When Merck (NYSE:MRK) announced last week that it had an inexpensive antiviral oral drug to treat Covid-19, Vaxart (NASDAQ:VXRT) plunged by almost 10%. For much of the year, VXRT stock moved nowhere. Bears have a short float of 13% and stand to profit greatly if the company fails.
What does Vaxart have going for it and what are its issues?
Buying Interest Wanes on VXRT Stock
In the second quarter, Vaxart touted the development of its oral tablet vaccine. Much has changed since the Aug. 5 business update. Merck beat Vaxart by announcing that its Covid-19 pill cut the risk of death and hospitalization. In the study, Merck tested people who were not vaccinated. It found that 7.3% of subjects taking molnupiravir faced hospitalization or death, compared to 14.1% for those getting a dummy pill.
Although Merck only studied unvaccinated people, the Food and Drug Administration may authorize the drug for broader use. Vaccinated patients who get breakthrough Covid-19 symptoms would qualify for the drug.
Merck’s news headline undermines Vaxart. The company is working on an oral tablet vaccine. Subjects could use the Vaxart tablet as a booster.
Investors may consider ImmunityBio (NASDAQ:IBRX), which is also studying an oral vaccine. The latter has a bigger market capitalization and holds no debt. Similarly, Vaxart has no debt. In Q2, it raised $36.2 million. It also signed licensing agreements to develop a broad-spectrum antiviral.
The firm spent $10.7 million in research and development, compared to the $5.1 million spent last year. It lost 13 cents a share on a GAAP basis.
To support the infrastructure needed to further its research, Vaxart added staff. It bolstered its management team, strengthened its research, clinical, and manufacturing groups, and invested in R&D. Its R&D employee count rose by 36% to 49 full-time employees.
In its norovirus vaccine work, Vaxart enrolled its first subjects. The vaccine candidate will study subjects in the 55-80 age group. The study is a Phase 1b placebo-controlled, dose-ranging, repeat dose trial.
Near-term Headwinds For VXRT Stock
On Sept. 16, Vaxart filed a $100 million stock sale. This will add to the approximately $200 million of cash on hand. The company needs the funds to work on its Covid platform. If it can get regulatory approval and enter high-volume production, then shareholders will be rewarded.
Merck’s clinical results offer hope for Vaxart. The oral drug works better than a placebo. This suggests that oral vaccines for respiratory viruses are a possibility. Vaxart needs to report positive clinical results as the next step to getting a product on the market.
The saturation in the vaccine market is another near-term headwind for Vaxart. Already, countries are administering the jab from vaccines made by Moderna (NASDAQ:MRNA), Johnson & Johnson (NYSE:JNJ), and BioNTech (NASDAQ:BNTX).

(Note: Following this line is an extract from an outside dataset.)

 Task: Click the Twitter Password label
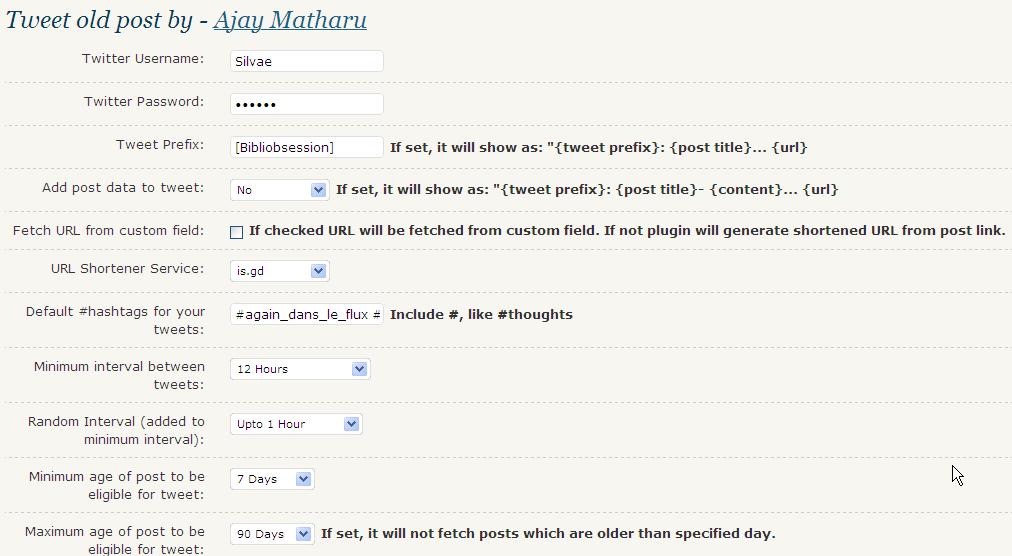pyautogui.click(x=144, y=101)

On Wall Street, analysts failed to update their ratings on Vaxart. Piper Sandler is the last firm to issue a price target of $18.00 over two months ago, according to Tipranks.

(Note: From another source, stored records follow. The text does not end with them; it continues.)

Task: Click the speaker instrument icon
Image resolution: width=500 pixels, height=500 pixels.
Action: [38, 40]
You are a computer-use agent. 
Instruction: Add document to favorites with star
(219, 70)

Investors could speculate that Vaxart’s oral drug would appeal to hesitant people unwilling to get a jab. Still, this group may not take the oral drug for other reasons. The anti-vax group will refuse to take any vaccine. This implies that Vaxart’s market share for the Covid vaccine is shrinking over time.
Moderna and BioNTech will lead the booster shot plans, too. Unless Vaxart demonstrates better clinical results, investors have a binary outcome with VXRT shares. This is like flipping a coin. The firm either has a well-received vaccine or it is too late to capture any market share. In the latter case, Vaxart would need to end its Covid vaccine study to preserve cash. It would have the excess infrastructure and staff costs for studying vaccines outside of Covid. The firm would have to cut costs to lower its cash flow burn rate.
In that scenario, markets will treat the stock as speculation with low growth potential.
Vaxart is not worthwhile speculation for cautious investors. Biotech investors who missed the rally in Merck, Moderna, or BioNTech should not expect Vaxart to rally anytime soon. The company still has to prove itself with the scientific and investment community. That will come if the company posts positive clinical results supporting the efficacy of its oral vaccines.
On the date of publication, Chris Lau did not have (either directly or indirectly) any positions in the securities mentioned in this article. The opinions expressed in this article are those of the writer, subject to the InvestorPlace.com Publishing Guidelines.